Specializes in Oncology/Haemetology/HIV.
I'm really, really tempted to get a BCG shot. I mean, it just might keep me from getting TB, maybe a 60-80% shot (English results) at not getting it if exposed. American health thinking is that BCG isn't so great because you'll turn positive for the rest of the life and they can't tell when you get it. What? Would any of us who are vulnerable prefer to have no shingles shot, even if it improves our odds against shingles only a little over half? So why should TB be any different? Because it's on public health turf? Hey, let me see . . . no vaccine, then take liver-killing meds that don't confer immunity, maybe after infecting my family, then maybe reactivation . . . versus vaccine that might preclude infection in the first place . . .

Sorry, not a very good idea.

I've had BCG. My understanding is that confers very little immunity. This is not like a regular vaccine where there is really good immunity conferred. It is also iffy as to how long that immunity lasts. But it does mean often that you will have to be CXRd for checkups rather than PPDd - a much more expensive test and also exposes one to radiation repeatedly.

The other issue is that if you do get an iffy CXR, it does not matter that you had BCG - you will need to provide sputum and still be required to do INH in many cases. In my case, it bought me a Bronchoscopy and over a year of INH, despite being negative on sputums obtained from the Bronch.

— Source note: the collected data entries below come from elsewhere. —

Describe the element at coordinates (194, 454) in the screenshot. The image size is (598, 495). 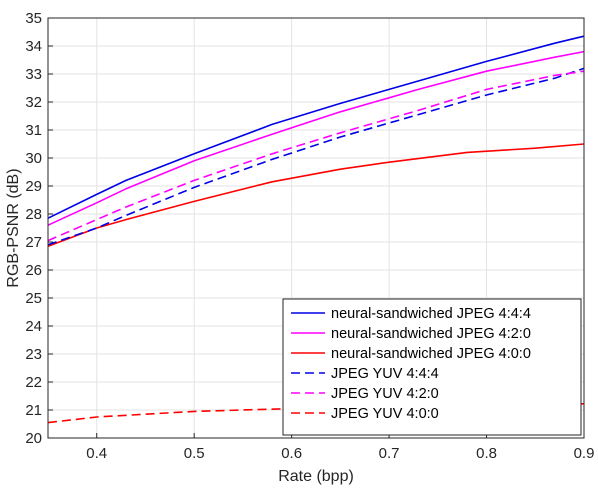
I see `x-tick-label: 0.5` at that location.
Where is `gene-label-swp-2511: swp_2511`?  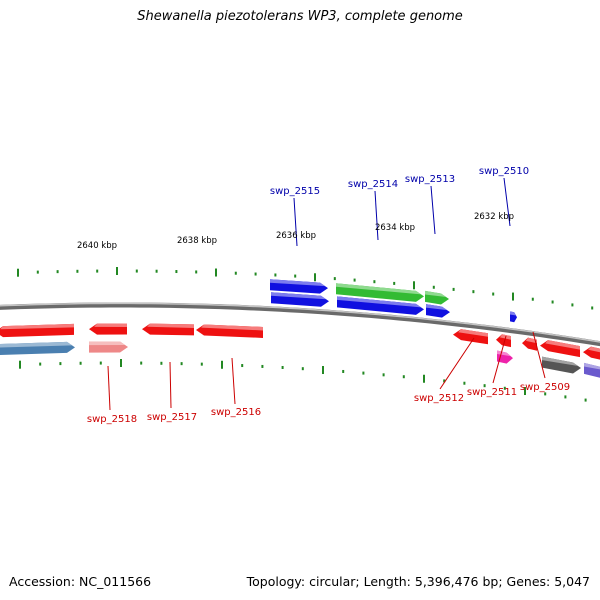 gene-label-swp-2511: swp_2511 is located at coordinates (492, 392).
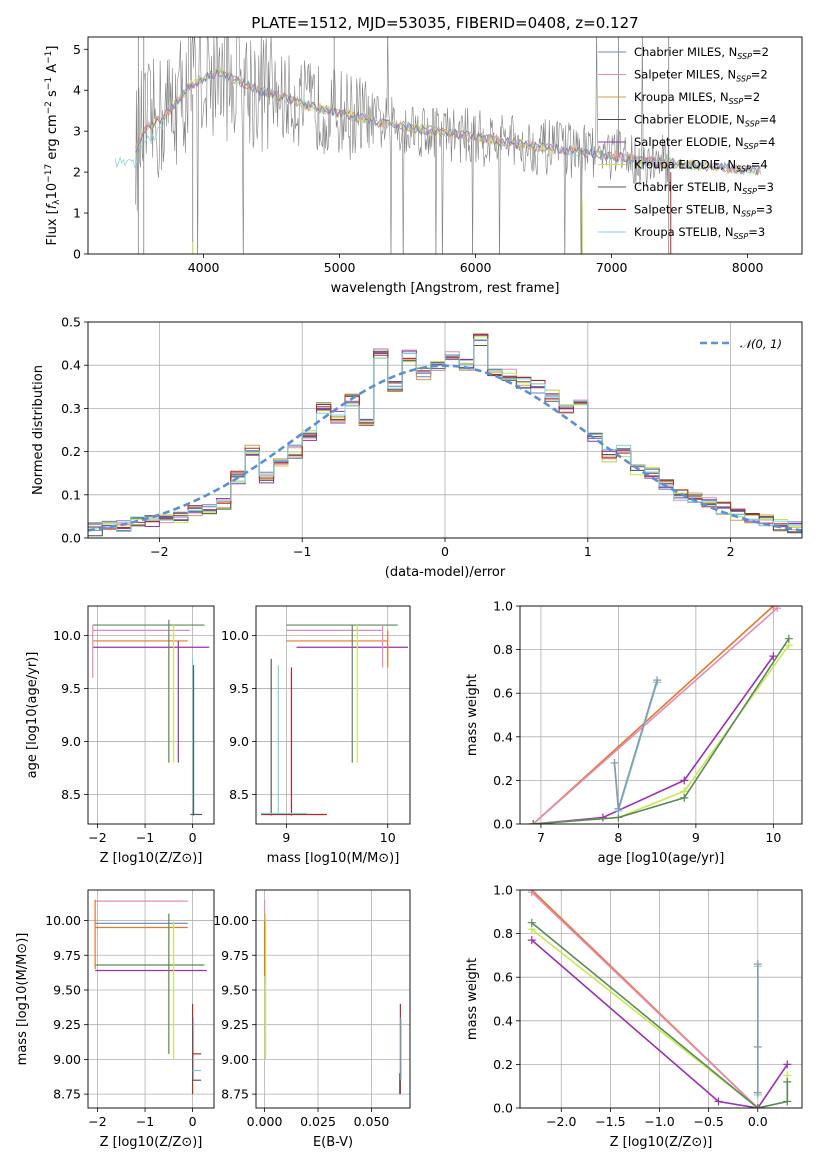  What do you see at coordinates (541, 838) in the screenshot?
I see `x-tick-label: 7` at bounding box center [541, 838].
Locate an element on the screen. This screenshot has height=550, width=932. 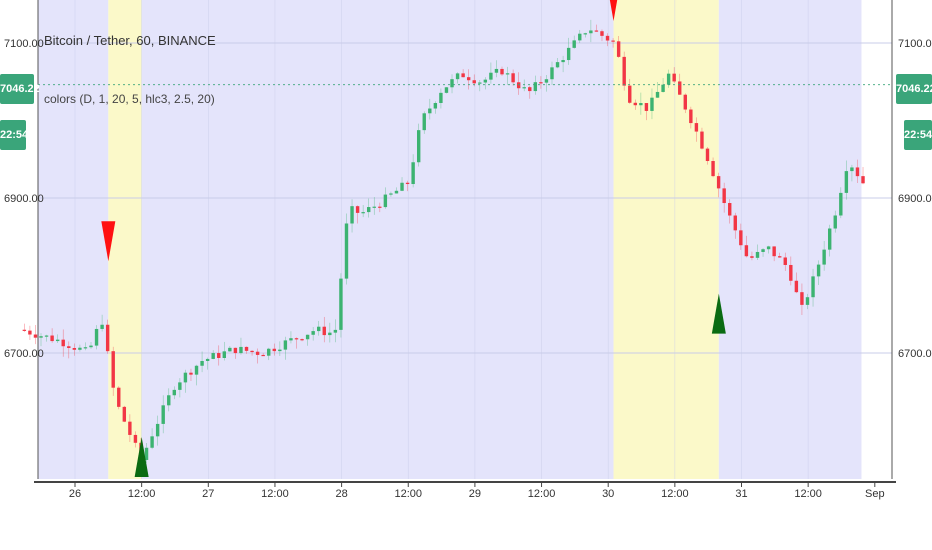
x-tick-label: 27 is located at coordinates (208, 494).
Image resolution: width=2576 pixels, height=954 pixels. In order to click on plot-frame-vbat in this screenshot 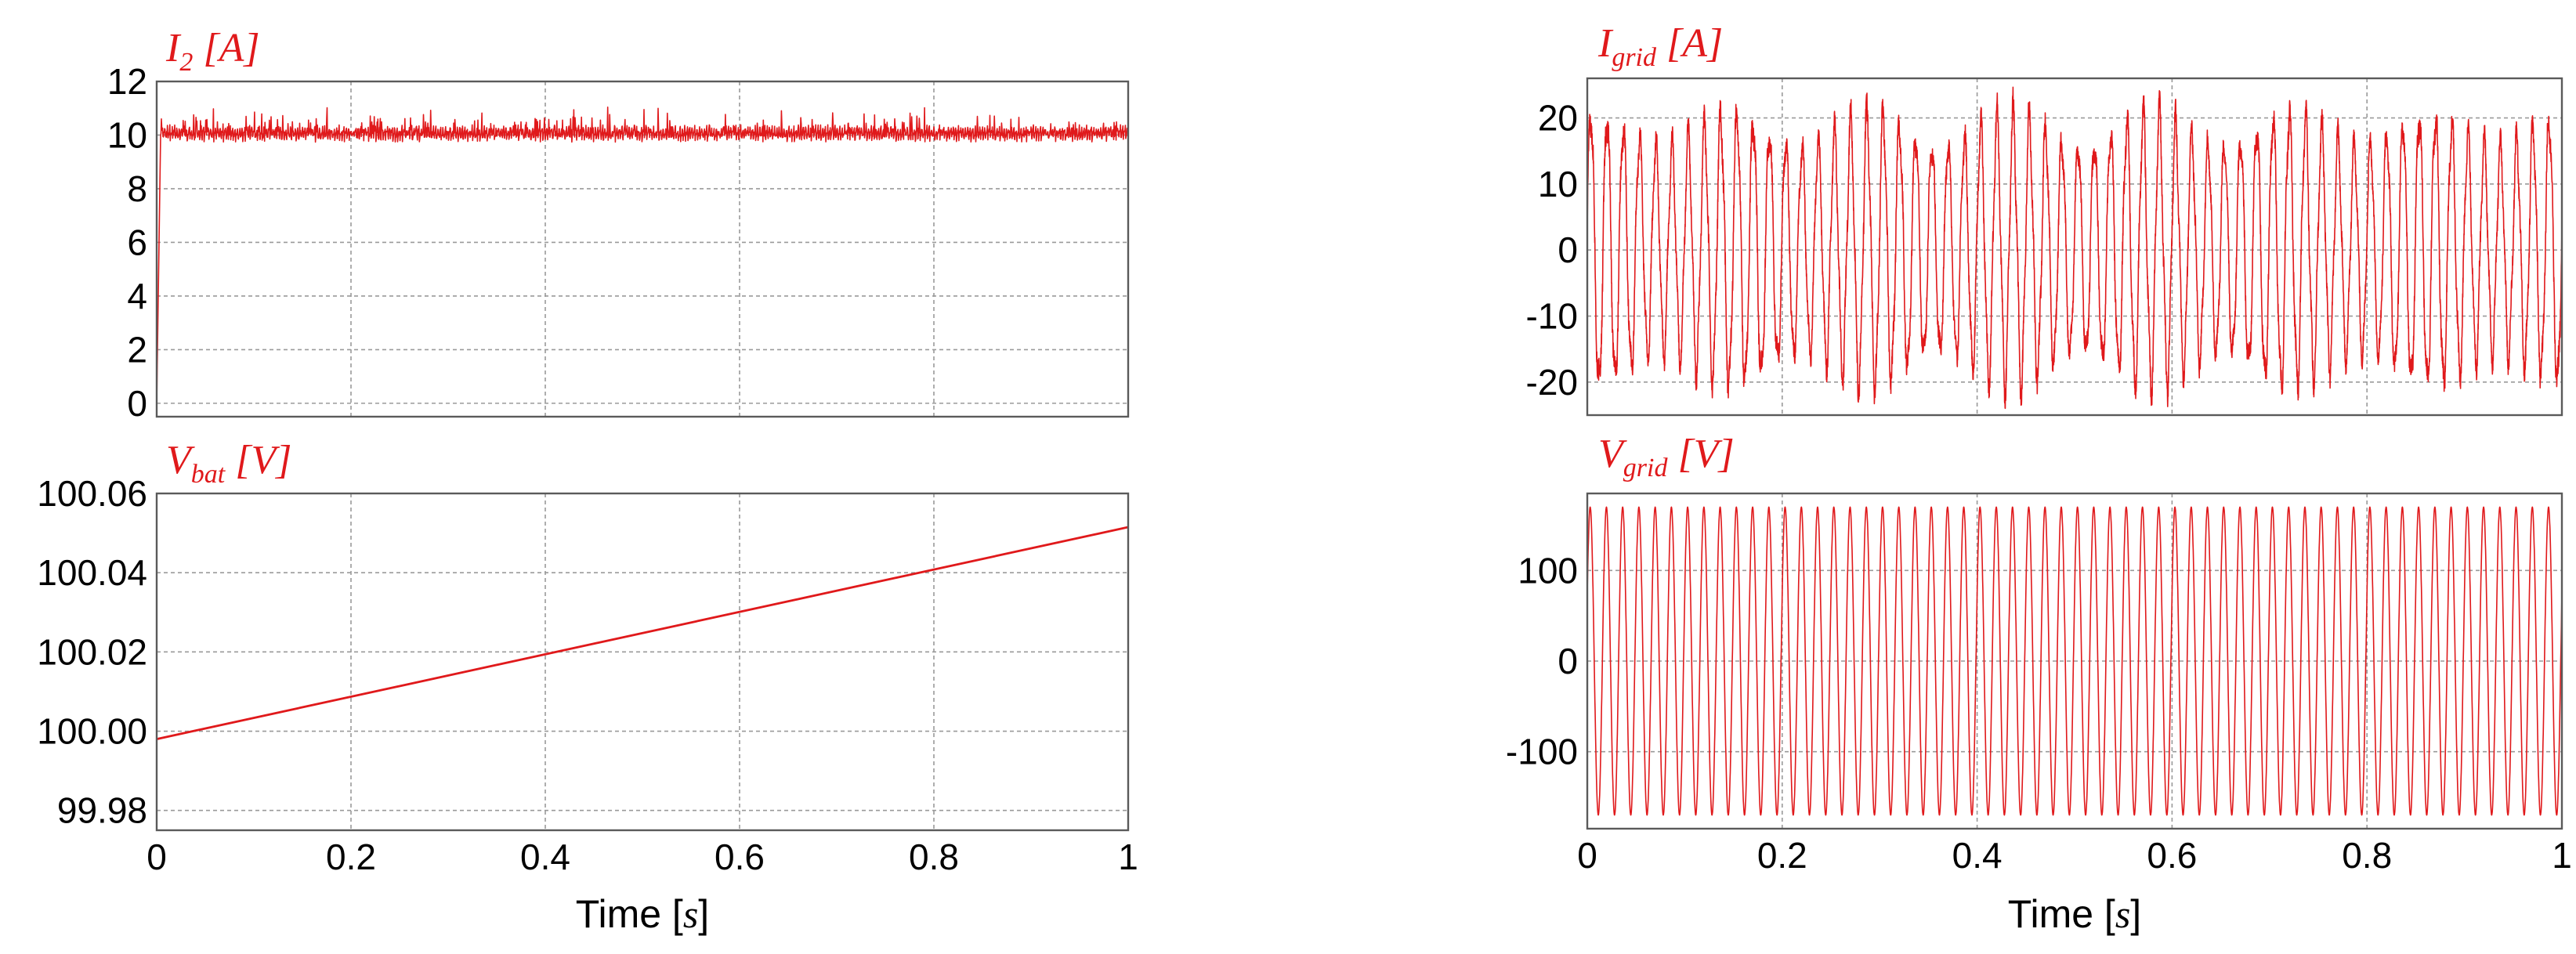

Interestingly, I had NO bad effects from INH and my liver tests were fine. But you do need to watch alcohol intake and avoid red wine. I started the drug the weekend after having had some sangria and it elevated my BP. The MD (an attending at Cornell) said an occasionally drink was okay, though can have a more major effect, but to avoid the red wine.

Specializes in ub-Acute/LTC, Home Health, L&D, Peds.

i converted to positive quite a few years back.:o i know i was exposed by one of our patients that had all the sx. of tb and had a + ppd. she was set up for a sputum culture but died before it was done. anyway i took inh for 6 months with the vitamin b supplement. as they say do not drink alcohol:biere: . i think the pharmacist mentioned it but did not emphasis it. i drank 2 bud lights once and i had the most scary reaction. every time i closed my eyes i had a beautiful laser light show going on and i felt as if i was going to have a seizure!! it was horrible. the inh itself just made me feel as if i was looking at the world with my head cocked half way to the side. i also had to get my liver function studies done every month. i was very frightened and i did exactly as they told me!! i think you better take what you need to take. maybe if you have a bad reaction they can switch you to something else but it is definately nothing to mess with!! good luck with everything and take care of yourself!!!!:icon_hug:

Specializes in Hospice, Internal Medicine.

Thanks to everyone for replying. I went to the doc on Friday and she prescribed INH for 9 months. She said they don't do liver function tests anymore while on it which I thought was odd. She also didn't mention the need for me to take B6, neither did the pharmacist. She said I need to take it in case I ever become immunosuppressed. The reason I'm so reluctant to take it is several friends looked at my PPD reaction and they all thought it was negative. It was just the nurse at Kaiser that deemed it positive. It was red but was only slightly raised right where the needle went in.

I'm going to take it because I'd rather be safe than sorry. I'll grab some B6 supplements today. I already don't drink alcohol so I'll be safe in that area :)

Specializes in Oncology/Haemetology/HIV.

I didn't take B6 with mine and did okay.

Many MDs do do the LFTs at least a couple times during therapy.